My area of research specialization, premodern China, had its own institution adjacent to a liberal arts education: a meritocratic imperial bureaucracy rooted in comprehensive learning. By reading and being morally cultivated by a classical body of knowledge, one could be raised to the civil service elite, who shared a language to articulate the conditions of elite governance. Today, in the American university, the vestigial structures of a similar elite meritocracy persist– the holdover from a time where an education promised civil subject-formation– but without any faith of purpose to guide them. Anxious platitudes of self-discovery hide the hollowness of increasingly specialized programs, which mistake intellectual freedom for the false freedom of consumer choice. This veneer of caring pluralism masks a loss of faith in the ability of an integrated scholarly pursuit to speak to the world, and have the world speak back in turn.

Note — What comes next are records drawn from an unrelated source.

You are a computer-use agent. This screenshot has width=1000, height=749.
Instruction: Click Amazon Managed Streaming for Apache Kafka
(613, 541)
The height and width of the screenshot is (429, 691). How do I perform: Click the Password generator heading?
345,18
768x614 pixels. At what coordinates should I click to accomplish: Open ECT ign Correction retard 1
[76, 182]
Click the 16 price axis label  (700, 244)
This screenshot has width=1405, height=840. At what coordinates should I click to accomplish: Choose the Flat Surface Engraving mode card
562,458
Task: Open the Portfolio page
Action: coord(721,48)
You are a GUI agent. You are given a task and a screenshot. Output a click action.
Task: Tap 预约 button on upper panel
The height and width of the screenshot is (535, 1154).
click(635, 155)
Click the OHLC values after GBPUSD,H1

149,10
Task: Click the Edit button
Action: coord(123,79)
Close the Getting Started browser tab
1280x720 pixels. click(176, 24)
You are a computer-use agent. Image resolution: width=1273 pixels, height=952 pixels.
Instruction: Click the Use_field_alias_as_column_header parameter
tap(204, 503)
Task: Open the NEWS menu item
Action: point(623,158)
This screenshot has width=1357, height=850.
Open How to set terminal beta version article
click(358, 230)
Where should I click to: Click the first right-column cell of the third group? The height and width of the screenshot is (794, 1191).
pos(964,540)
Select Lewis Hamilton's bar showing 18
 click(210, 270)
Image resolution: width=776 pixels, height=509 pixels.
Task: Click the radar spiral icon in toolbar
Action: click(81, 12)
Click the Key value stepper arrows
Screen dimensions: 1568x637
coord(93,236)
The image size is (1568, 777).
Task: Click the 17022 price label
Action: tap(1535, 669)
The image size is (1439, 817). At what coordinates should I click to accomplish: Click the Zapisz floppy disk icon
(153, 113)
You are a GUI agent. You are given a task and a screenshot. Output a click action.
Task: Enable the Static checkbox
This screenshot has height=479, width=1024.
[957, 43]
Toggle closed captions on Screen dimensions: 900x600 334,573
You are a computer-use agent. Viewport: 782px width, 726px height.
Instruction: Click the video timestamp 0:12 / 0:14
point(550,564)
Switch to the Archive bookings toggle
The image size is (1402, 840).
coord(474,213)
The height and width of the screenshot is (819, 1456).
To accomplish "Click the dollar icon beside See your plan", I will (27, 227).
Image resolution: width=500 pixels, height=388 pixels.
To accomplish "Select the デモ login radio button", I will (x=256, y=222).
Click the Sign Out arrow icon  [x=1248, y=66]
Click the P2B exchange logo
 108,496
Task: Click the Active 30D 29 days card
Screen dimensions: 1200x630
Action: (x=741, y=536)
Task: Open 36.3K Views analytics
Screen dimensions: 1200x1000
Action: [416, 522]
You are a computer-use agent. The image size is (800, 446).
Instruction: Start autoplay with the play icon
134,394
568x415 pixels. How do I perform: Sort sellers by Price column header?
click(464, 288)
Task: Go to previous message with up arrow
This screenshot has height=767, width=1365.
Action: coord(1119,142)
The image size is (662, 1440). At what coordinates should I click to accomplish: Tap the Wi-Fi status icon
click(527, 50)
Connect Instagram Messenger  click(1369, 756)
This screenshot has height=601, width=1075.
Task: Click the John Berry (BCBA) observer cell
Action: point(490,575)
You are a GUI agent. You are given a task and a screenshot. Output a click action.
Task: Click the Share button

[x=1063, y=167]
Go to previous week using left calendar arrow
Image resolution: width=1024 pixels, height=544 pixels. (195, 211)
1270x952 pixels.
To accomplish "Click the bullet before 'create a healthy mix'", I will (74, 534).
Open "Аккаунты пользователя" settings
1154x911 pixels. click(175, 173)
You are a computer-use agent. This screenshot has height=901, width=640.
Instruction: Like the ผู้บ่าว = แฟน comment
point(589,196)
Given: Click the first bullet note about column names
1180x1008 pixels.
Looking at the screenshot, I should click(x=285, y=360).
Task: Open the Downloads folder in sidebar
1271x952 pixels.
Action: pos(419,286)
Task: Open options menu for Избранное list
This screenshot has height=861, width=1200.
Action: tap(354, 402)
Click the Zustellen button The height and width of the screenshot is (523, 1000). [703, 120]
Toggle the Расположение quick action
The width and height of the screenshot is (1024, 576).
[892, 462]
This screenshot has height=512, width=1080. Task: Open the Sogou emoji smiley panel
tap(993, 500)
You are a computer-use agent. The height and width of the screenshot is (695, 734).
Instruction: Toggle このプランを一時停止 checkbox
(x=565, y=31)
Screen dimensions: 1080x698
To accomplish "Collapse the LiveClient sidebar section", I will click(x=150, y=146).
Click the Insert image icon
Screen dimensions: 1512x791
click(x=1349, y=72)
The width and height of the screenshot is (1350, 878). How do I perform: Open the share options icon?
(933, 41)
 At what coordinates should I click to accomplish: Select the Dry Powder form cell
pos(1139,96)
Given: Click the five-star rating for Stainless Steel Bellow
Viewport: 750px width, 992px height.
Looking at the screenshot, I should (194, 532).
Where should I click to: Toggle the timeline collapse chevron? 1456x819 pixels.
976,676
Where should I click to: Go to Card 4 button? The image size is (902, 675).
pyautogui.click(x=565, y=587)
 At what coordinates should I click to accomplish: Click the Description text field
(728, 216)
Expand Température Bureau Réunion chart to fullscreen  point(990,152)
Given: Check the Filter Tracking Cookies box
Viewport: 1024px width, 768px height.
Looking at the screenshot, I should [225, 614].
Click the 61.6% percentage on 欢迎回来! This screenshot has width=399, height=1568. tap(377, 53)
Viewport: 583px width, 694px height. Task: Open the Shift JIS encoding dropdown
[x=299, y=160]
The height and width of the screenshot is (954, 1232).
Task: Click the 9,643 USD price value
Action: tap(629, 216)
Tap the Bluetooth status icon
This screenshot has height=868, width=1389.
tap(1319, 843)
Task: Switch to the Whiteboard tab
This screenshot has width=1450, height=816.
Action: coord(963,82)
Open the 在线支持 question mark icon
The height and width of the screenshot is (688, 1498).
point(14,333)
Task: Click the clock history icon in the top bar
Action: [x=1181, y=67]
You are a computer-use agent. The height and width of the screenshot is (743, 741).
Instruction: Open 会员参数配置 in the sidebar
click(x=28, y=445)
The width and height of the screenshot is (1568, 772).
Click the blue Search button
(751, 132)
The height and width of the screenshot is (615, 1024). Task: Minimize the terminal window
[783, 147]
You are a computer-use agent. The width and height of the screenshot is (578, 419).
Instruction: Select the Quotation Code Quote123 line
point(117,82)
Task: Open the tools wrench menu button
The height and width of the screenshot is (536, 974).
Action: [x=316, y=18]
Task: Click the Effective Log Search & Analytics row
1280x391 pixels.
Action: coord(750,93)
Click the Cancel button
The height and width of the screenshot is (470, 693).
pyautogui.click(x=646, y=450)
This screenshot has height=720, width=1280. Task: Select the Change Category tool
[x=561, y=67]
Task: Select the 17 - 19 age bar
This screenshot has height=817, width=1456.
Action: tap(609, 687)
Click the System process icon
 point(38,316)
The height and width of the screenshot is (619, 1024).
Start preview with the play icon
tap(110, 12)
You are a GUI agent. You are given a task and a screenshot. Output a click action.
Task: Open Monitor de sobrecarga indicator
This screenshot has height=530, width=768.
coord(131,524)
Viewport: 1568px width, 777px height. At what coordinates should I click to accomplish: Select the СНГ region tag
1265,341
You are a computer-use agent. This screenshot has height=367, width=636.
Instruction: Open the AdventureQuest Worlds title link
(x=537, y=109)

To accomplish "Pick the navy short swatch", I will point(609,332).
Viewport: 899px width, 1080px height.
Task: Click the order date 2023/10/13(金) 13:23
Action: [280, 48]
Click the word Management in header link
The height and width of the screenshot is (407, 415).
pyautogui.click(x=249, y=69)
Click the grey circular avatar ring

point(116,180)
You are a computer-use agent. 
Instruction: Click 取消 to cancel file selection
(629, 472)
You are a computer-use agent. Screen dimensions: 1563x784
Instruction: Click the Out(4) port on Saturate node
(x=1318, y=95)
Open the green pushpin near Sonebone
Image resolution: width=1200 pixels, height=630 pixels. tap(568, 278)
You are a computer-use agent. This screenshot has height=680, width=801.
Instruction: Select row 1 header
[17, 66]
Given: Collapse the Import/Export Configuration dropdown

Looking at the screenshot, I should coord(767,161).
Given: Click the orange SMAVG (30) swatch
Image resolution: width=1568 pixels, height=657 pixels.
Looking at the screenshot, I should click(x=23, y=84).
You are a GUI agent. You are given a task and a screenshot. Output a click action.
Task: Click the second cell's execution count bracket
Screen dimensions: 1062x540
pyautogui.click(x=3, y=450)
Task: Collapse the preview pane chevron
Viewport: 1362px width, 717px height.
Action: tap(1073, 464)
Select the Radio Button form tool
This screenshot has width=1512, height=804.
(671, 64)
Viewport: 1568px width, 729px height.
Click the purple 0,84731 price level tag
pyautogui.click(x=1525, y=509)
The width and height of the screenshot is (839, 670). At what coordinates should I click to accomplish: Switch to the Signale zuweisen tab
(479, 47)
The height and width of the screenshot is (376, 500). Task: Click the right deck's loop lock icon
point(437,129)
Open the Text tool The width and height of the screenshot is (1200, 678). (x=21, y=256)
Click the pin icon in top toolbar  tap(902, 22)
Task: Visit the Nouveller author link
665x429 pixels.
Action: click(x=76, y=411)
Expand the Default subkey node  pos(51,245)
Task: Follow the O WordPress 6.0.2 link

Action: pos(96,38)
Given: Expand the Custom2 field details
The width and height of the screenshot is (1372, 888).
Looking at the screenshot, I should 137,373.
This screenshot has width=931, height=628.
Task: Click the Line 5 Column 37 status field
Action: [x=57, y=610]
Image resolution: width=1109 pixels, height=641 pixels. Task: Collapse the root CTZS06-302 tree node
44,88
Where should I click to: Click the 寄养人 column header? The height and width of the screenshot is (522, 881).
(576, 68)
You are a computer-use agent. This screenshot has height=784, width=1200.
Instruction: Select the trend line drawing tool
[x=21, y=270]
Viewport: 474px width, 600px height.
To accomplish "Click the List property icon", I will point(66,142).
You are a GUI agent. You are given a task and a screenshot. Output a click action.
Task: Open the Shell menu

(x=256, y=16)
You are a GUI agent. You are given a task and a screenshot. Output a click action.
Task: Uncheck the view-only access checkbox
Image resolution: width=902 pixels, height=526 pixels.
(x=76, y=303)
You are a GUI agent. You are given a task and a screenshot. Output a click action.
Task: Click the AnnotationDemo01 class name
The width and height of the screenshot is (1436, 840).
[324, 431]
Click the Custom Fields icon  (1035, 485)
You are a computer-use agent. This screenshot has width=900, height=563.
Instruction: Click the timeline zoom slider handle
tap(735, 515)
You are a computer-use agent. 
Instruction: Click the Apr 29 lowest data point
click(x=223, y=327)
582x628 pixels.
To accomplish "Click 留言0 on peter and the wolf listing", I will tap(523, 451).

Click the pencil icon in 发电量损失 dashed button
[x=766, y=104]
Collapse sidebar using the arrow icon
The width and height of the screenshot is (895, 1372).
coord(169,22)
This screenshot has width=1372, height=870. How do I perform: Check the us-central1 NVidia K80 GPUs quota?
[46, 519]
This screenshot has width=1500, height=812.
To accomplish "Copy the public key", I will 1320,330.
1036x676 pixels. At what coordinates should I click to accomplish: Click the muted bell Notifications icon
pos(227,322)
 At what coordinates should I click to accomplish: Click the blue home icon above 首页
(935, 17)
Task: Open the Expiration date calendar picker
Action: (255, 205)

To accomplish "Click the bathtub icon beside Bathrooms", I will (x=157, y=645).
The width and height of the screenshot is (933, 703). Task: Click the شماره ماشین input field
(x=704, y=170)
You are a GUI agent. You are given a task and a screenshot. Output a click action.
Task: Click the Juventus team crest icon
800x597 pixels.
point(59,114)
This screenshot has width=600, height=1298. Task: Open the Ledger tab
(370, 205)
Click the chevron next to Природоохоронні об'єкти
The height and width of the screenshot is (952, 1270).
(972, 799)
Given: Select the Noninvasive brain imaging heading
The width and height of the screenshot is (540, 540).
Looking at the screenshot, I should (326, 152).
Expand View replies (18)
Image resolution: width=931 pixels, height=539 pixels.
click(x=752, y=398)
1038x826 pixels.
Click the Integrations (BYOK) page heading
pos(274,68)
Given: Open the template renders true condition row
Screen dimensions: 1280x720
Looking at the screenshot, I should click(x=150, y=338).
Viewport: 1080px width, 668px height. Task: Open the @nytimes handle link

When I think back to my own liberal arts experience, in which eighteen-year-olds huddled over a single Sappho verse, I consider a different kind of freedom– a freedom from the conditions of the present, the loss of oneself in the shared project of interpreting ancient voices. Only a liberal arts education can offer a common language rooted in the deep past that can guide, inform, and articulate the conditions of the present.